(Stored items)
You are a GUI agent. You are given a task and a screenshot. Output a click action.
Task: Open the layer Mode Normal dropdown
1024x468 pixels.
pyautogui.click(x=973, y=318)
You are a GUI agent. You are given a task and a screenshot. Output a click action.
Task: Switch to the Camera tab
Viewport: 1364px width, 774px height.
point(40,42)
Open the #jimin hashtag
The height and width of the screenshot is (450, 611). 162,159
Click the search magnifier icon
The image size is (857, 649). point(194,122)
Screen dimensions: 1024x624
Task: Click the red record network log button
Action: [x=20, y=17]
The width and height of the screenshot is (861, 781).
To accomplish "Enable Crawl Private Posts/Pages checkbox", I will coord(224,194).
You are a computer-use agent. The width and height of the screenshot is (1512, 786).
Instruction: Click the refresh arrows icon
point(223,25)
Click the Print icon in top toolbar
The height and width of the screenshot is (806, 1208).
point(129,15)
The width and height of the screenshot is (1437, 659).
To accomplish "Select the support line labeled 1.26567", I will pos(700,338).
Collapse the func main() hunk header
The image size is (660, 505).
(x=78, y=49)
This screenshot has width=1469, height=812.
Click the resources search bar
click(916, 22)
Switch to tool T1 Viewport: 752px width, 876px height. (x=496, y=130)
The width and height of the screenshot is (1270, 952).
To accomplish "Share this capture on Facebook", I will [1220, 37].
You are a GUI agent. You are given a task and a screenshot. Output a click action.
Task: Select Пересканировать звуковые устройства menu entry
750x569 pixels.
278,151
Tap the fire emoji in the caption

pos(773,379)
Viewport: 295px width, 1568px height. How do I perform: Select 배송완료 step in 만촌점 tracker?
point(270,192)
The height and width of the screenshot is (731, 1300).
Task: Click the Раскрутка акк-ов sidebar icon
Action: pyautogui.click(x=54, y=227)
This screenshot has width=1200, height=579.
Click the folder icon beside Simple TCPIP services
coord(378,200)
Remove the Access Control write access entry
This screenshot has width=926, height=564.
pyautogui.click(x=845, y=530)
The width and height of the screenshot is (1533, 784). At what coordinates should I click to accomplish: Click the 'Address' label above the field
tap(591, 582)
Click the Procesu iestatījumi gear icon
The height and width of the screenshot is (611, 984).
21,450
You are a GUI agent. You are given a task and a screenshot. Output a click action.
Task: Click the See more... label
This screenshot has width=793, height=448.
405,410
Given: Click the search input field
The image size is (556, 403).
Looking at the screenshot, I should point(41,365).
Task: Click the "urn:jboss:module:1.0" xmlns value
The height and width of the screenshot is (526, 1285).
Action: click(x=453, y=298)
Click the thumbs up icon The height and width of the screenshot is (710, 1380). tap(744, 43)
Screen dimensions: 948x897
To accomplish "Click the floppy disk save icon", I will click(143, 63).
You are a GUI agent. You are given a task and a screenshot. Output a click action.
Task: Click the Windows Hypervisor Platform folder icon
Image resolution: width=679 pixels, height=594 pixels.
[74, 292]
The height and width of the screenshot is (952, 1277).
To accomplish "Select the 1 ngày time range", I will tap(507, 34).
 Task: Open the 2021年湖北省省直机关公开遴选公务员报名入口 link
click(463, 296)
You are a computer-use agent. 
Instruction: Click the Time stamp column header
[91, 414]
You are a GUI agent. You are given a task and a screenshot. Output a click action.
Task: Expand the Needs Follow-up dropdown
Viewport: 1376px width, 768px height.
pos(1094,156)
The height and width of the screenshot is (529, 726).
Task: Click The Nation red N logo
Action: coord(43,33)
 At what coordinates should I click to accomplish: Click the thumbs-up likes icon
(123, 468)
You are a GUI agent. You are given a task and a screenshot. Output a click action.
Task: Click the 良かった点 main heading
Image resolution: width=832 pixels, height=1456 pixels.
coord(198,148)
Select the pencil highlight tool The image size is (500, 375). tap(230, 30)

### [What is required]
Your answer should be one number: how many lines in the records above include "Switch".

### [Written solution]
2